Omeros Corporation reported that it has identified compounds that interact with orphan G Protein-Coupled Receptors (GPCRs) GPR27 and GPR173. These receptors, together with GPR85, an orphan GPCR that Omeros previously unlocked, form the SREB (Super Conserved Receptor Expressed in Brain) family, a unique and evolutionarily conserved family of orphan GPCRs thought to be critical in regulating neural integrity. The SREB family is linked to metabolic and psychotic disorders such as obesity and schizophrenia.
Omeros also announced that it has identified compounds that interact with GPR139, an orphan GPCR primarily located in the central nervous system that may play a role in motor control. In total, Omeros has already unlocked eight, or approximately 10 per cent, of the 81 Class A orphan GPCRs. GPCRs represent the premier family of drug targets, with more than 30 per cent of currently marketed drugs targeting only 46 GPCRs. There are approximately 120 orphan GPCRs, and Omeros, which expects to unlock a large percentage of these for drug development, is initially targeting Class A orphan GPCRs.
“We have now identified compounds for 10 per cent of the Class A orphan GPCRs,” said Gregory A Demopulos, MD, chairman and chief executive officer of Omeros. “This includes all of the known SREBs, one of the most highly conserved families of GPCRs - an achievement that could facilitate the development of new drugs targeting these receptors for the treatment of important metabolic and psychotic disorders.”
Omeros has begun screening orphan GPCRs against its small-molecule chemical libraries using its proprietary, high-throughput Cellular Redistribution Assay (CRA). Omeros has announced that it has identified and confirmed sets of compounds that interact selectively with eight orphan receptors linked to squamous cell carcinoma (GPR87), pancreatic cancer (GPR182),metabolic and psychotic disorders(GPR27, GPR85, GPR173), appetite control (GPR101), cognitive disorders (GPR12) and motor control (GPR139). The CRA detects receptor antagonists and agonists. Antagonists comprise the majority of marketed drugs, and all of the compounds identified so far by Omeros are antagonists.
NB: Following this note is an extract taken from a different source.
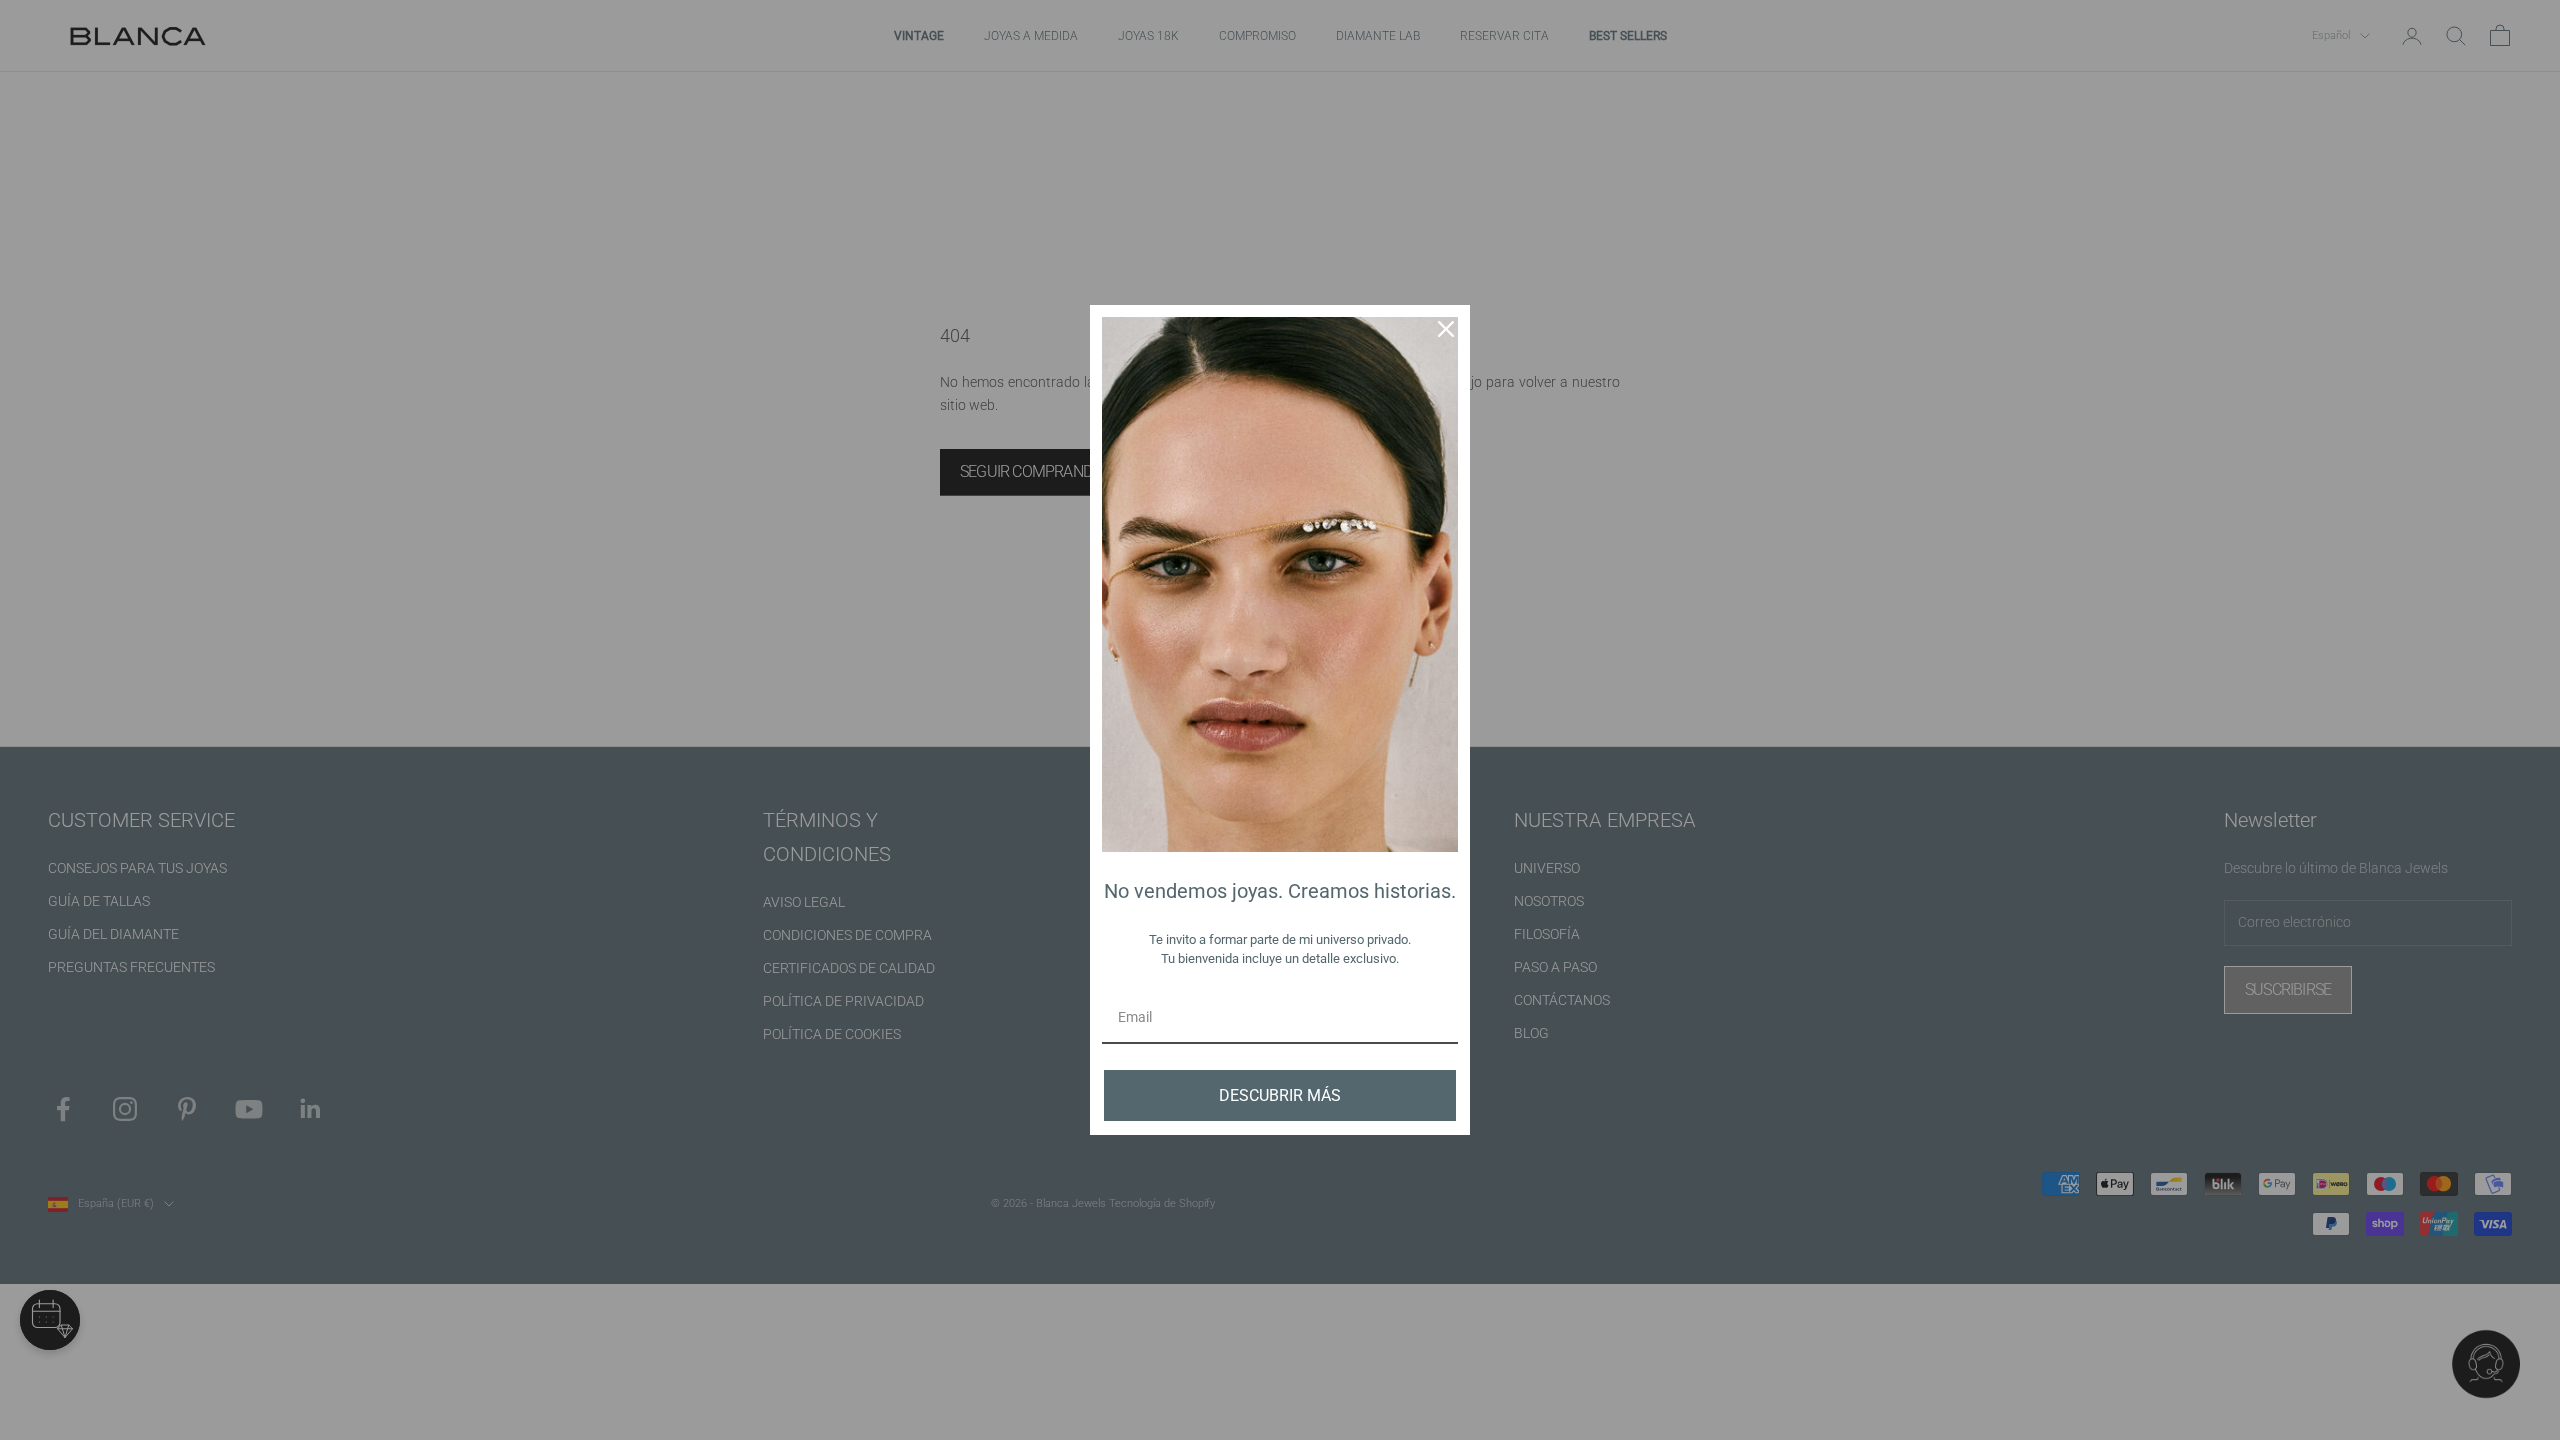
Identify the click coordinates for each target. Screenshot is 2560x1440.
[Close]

GPCRs, which mediate key physiological processes in the body, are one of the most valuable families of drug targets. According to Insight Pharma Reports, GPCR-targeting drugs represent 30 to 40 percent of marketed pharmaceuticals. Examples include Claritin (allergy), Zantac (ulcers and reflux), OxyContin (pain), Lopressor (high blood pressure), Imitrex (migraine headache), Reglan (nausea) and Abilify (schizophrenia, bipolar disease and depression) as well as all other antihistamines, opioids, alpha and beta blockers, serotonergics and dopaminergics.
The industry focuses its GPCR drug discovery efforts mostly on non-sensory GPCRs. Of the 363 total non-sensory GPCRs, approximately 240 have known ligands (molecules that bind the receptors) with nearly half of those targeted either by marketed drugs (46 GPCRs) or by drugs in development (about 70 GPCRs). There are approximately 120 GPCRs with no known ligands, which are termed “orphan GPCRs.” Without a known ligand, drug development for a given receptor is extremely difficult.
Omeros uses its proprietary high-throughput CRA to identify small-molecule agonists and antagonists for orphan GPCRs, unlocking them to drug development. Omeros believes that it is the first to possess the capability to unlock orphan GPCRs in high-throughput, and that currently there is no other comparable technology. Unlocking these receptors could lead to the development of drugs that act at these new targets. There is a broad range of indications linked to orphan GPCRs including cardiovascular disease, asthma, diabetes, pain, obesity, Alzheimer's disease, Parkinson's disease, multiple sclerosis, schizophrenia, learning and cognitive disorders, autism, osteoporosis, osteoarthritis and several forms of cancer.
Omeros is a clinical-stage biopharmaceutical company committed to discovering, developing and commercializing products focused on inflammation, coagulopathies and disorders of the central nervous system.